Trying to assess the impact of the Internet on journalism and government is a daunting task. As Dave Winer noted, we are in the middle of a transformation. It’s happening all around us, all the time. Clay Shirky described what I think is the most interesting way to look at the current technological situation and its impact: We are living in 1500. No one focused on the transition period after the printing press began to play its role. I think we are in a similar period with the Internet, but one happening so fast with so many factors its hard to figure out many established patterns of behavior and activity or where it will lead. Further, those patterns are subject to change when the newest tech advancement gains traction. The convergence of mediums on the Internet and other devices has led to a whole different dimension of user experience and possibility. The barriers to interacting and sharing, putting information out there from anyone about anything have been lowered.
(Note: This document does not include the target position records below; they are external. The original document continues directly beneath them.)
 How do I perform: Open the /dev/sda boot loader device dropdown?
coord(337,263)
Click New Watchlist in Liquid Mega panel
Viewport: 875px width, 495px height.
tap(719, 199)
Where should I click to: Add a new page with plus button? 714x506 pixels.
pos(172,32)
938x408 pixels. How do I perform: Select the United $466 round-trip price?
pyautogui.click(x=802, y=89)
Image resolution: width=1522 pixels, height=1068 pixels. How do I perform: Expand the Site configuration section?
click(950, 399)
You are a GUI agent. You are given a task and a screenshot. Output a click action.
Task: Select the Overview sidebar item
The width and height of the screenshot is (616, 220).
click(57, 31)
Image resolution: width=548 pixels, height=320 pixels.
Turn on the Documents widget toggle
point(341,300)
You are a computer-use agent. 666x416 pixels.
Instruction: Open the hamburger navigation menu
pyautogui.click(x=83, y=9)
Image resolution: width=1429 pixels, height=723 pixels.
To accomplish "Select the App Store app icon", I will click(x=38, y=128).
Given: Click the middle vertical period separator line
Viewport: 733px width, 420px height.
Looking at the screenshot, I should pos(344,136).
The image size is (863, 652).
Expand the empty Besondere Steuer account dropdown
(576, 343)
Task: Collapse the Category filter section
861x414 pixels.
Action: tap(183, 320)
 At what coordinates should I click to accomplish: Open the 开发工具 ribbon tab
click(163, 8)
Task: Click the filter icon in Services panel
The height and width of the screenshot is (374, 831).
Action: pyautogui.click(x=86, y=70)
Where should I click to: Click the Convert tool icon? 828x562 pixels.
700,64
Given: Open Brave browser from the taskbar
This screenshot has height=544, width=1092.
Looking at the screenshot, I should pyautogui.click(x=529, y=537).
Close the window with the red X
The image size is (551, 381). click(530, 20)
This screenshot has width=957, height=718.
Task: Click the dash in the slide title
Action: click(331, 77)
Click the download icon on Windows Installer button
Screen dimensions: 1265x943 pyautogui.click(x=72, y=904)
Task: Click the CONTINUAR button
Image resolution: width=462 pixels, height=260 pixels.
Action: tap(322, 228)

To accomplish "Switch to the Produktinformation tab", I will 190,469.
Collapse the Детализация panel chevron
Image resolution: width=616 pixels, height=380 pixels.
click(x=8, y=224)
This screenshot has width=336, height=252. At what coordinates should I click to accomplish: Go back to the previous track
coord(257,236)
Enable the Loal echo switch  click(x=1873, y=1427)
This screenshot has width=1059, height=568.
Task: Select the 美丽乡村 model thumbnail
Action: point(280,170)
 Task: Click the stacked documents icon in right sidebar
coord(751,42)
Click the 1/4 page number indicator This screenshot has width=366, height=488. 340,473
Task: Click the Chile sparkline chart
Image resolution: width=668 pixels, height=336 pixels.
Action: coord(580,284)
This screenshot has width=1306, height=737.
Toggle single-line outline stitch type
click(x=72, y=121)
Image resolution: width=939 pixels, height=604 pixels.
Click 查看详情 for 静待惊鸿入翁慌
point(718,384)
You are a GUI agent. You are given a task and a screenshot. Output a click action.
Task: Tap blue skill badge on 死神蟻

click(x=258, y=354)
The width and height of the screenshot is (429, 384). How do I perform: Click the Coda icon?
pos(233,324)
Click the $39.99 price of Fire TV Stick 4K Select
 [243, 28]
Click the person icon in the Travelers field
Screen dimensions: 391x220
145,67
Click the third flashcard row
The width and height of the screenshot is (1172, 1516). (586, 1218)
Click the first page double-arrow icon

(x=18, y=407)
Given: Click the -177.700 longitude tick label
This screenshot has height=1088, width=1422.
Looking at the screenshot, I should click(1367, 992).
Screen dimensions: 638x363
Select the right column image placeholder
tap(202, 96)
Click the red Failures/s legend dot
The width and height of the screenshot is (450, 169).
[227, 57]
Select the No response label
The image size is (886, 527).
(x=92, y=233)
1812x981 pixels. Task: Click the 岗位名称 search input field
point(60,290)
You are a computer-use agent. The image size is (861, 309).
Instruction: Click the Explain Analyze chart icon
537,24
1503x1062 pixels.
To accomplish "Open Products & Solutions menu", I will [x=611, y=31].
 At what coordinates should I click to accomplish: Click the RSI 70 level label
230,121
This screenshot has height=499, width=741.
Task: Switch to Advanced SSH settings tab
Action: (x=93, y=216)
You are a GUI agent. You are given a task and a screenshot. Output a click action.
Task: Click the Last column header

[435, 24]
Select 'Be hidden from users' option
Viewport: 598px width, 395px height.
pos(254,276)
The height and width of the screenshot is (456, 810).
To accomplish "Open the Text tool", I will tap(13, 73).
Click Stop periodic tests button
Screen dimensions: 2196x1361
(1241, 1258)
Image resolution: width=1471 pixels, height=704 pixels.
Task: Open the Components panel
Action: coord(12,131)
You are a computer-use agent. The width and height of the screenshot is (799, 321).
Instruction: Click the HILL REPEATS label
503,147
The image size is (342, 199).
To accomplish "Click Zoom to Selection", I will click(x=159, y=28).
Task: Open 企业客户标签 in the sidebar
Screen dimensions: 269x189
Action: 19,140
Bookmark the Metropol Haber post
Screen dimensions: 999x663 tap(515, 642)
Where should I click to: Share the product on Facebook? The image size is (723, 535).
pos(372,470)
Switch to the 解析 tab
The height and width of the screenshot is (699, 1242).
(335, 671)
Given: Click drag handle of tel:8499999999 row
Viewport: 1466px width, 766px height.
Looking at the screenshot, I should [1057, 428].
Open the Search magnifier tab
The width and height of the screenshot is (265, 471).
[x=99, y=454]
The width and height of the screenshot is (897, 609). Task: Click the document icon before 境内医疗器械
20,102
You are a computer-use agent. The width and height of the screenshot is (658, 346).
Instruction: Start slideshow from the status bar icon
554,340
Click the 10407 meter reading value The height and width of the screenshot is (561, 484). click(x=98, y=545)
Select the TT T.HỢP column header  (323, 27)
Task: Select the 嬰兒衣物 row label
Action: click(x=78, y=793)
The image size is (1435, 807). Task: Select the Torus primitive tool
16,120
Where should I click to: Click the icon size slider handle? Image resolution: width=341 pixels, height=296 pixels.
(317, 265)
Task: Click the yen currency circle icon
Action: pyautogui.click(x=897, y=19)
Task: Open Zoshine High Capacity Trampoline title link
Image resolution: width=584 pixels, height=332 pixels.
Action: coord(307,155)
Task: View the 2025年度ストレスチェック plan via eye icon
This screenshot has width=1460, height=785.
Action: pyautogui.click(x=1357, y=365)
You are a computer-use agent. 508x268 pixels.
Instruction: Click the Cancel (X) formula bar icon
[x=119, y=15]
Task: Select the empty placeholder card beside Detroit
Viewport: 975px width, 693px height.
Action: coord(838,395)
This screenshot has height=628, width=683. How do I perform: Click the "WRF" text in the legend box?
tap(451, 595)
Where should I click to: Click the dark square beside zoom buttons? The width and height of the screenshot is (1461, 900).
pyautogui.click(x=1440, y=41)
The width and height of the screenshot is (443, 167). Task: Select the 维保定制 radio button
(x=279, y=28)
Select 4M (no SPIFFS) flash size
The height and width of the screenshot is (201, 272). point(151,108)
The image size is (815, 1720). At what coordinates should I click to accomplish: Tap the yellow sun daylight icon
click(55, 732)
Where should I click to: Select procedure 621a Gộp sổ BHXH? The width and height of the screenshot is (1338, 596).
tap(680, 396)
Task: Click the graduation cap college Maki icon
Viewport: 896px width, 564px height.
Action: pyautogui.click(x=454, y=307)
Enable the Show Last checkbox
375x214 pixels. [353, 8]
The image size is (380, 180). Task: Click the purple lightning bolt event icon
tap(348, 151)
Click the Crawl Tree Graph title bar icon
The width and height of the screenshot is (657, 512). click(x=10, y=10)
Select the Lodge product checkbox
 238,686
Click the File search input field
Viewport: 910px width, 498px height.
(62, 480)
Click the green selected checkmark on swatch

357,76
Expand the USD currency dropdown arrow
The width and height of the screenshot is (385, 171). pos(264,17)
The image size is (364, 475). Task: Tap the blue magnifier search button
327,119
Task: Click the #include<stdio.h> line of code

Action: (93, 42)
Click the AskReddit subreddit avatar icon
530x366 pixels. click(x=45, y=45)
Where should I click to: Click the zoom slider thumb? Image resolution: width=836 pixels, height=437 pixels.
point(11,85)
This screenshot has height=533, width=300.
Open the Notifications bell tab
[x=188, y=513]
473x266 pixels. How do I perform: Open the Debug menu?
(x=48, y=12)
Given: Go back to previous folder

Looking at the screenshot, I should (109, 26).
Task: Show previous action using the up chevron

It was much simpler when the institutions and hierarchy were set up in a such a way that we knew who was responsible for governance or bringing us news and more or less how they went about doing it. You wanted to be a journalist you went to journalism school. Sources for consumers were limited. Now you can be a ‘citizen journalist’ and there is so much content out there that you can get any type of information you want. And, more complicated still, any type of opinion. Eric Alterman’s article has a quote that states it more bluntly: most user content is crap, even if it is all the rage. The old journalism model we had has changed and will change more, but to what ultimately is anyone’s guess. People can tailor their Internet experience to get only the information they want from sources they want, be it Twitter, the BBC or Google. I think news and journalism will adapt to the digital age even if it is transformed from its traditional style. I think Shirky and Murdoch and others are right and there will always be need for journalists, but the structures will have to adapt, and the definition of ‘journalism’ will be altered. How it will be monetized and retain such hallowed aspects as investigative journalism and overseas bureaus is unclear right now. But I think the more troubling aspects lie in how the digital age defines what news will be, where it comes from, and ultimately how people will understand the world around them with so much information vying for their attention through so many channels. As Nick Carr states, more choices don’t mean better choices. The ‘filter bubble’ I think became a problem once you could get news on the Internet, and that was years ago. The access to different information from different sources was there, but you have to know about them and actively seek them out. It became easier to do this but not everyone does. Education about how the news and information industry works is something many people don’t’ have and so don’t take advantage of what is available. This is even more complex with personalization combined with content increasingly coming from so many areas and delivered by multiple devices and channels. On balance, people may not be better informed any more than they were when there was nothing but 3 TV networks and the local newspaper.
Government could definitely reap the benefits of new technology, from diplomacy to governance. But this is a different animal entirely and I think will take much longer to find best practices, not to mention change the institutions themselves. Clear goals need to be established. While the groundswell effect can help for things like fixing a road, the motivations for getting involved in government are different than something like Wikipedia, or publishing an article like Breslin did for free. Satisfaction and sense of accomplishment are part of it but some kind of wiki model for lawmaking could just as easily be subject to partisan rancor as it is now. The Internet is already helping to put some government services at people’s fingertips, enabling activism, and can help create a dialogue as we have seen in the readings. But even the most savvy new media strategy, whether it is campaigning or running a government has to have a strong off line component. This is the case whether in Brazil or here. The Obama campaign was a great test case where you can look back and see how the whole thing worked. For government, the changes will be incremental and experimental. The real question I have is if it will make the government smaller and reduce its cost. I think it will, but the transformation we are now experiencing will take time despite the speed of the digital age.